La fidélité est aussi jugée bonne pour le sous-total pyramidal (CCI = 0,94/0,88, p < 0,001). Finalement, la cohérence interne (α = 0,85) témoigne de l’homogénéité des items pyramidaux.

Discussion

Ce programme de maîtrise s’inscrivait dans un vaste projet visant le développement d’une première échelle de gravité permettant d’objectiver l’ensemble des atteintes évolutives chez la clientèle atteinte d’ARSACS. En ce qui concerne spécifiquement la section pyramidale de l’échelle, la majorité des items ainsi que le sous-total de la section ont montré d’excellentes qualités métrologiques pour ce qui est de la fidélité et de la validité. Certains items ne contribuaient toutefois pas à différencier les catégories de patients et l’échelle sera révisée par l’équipe de recherche pour permettre la sélection finale des items. Par la suite, une validation auprès d’un plus large échantillon permettra de soutenir ou d’infirmer les résultats obtenus lors de cette première validation avec un échantillon limité à 28 personnes.

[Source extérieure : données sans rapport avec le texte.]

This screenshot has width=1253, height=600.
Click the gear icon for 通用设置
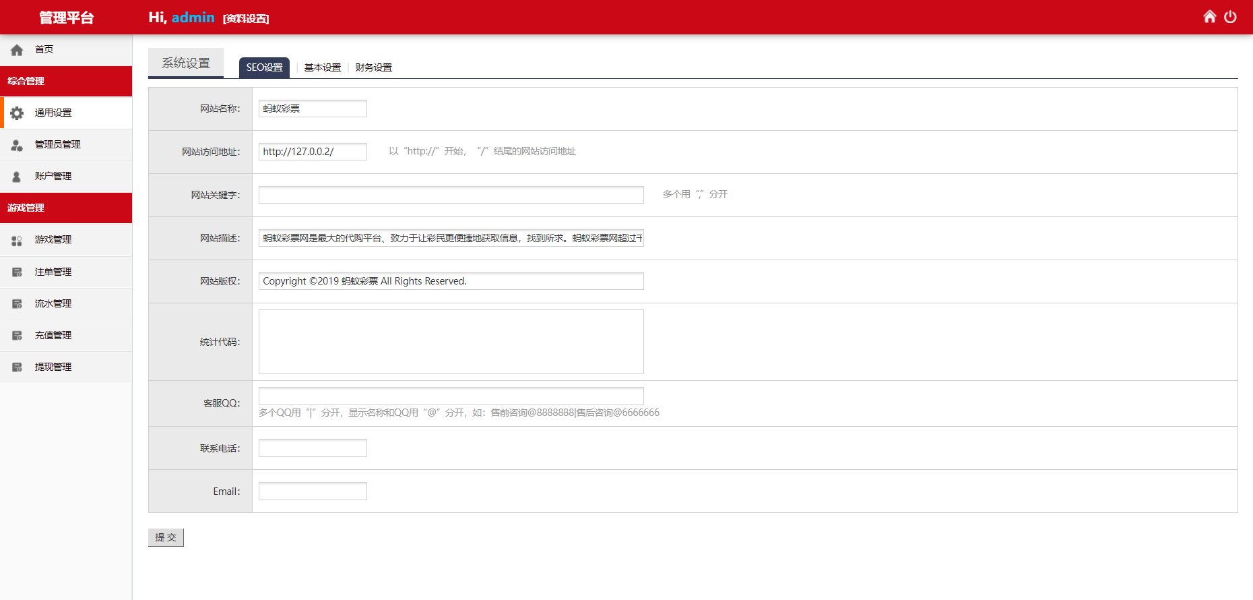click(x=17, y=113)
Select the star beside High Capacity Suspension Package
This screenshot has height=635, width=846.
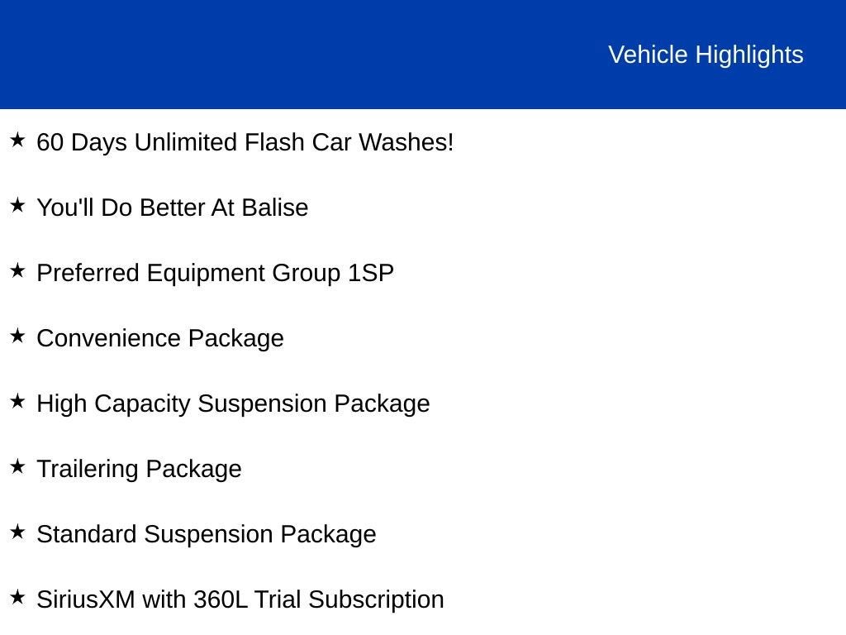click(x=18, y=402)
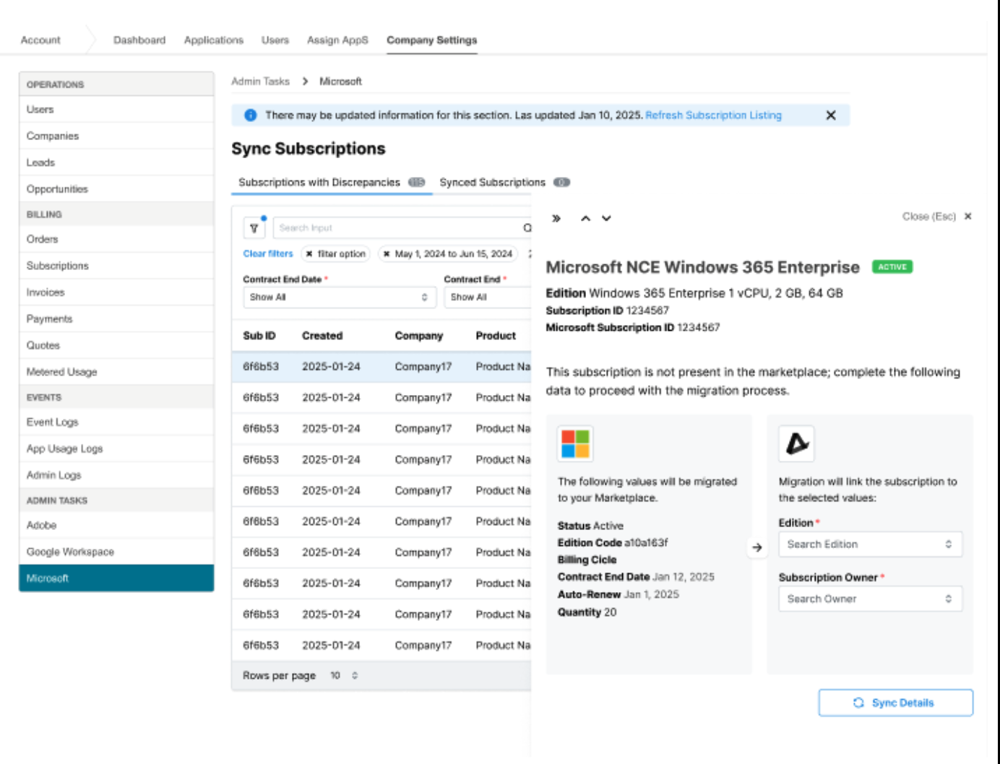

Conclusion et incidences sur la pratique clinique

L’échelle de gravité DSI-ARSACS, qui comprend les items pyramidaux présentés dans le cadre de cet article, mais aussi les items cérébelleux et neuropathiques, permettra de mieux documenter l’évolution naturelle de la maladie et de catégoriser les patients dans le cadre des essais thérapeutiques. Elle pourra aussi servir d’évaluation standardisée pour les cliniciens, lesquels sont souvent confrontés au manque d’outils standardisés dans le contexte des maladies rares. Une version modifiée de l’échelle est en cours de validation, afin d’améliorer les qualités métrologiques du DSI-ARSACS, de faciliter son utilisation et de réduire le temps d’application. L’avancement de ce projet sera publié sur la plateforme mnm.wiki et l’équipe de recherche informera les cliniciens dès que l’implantation dans les milieux cliniques sera possible.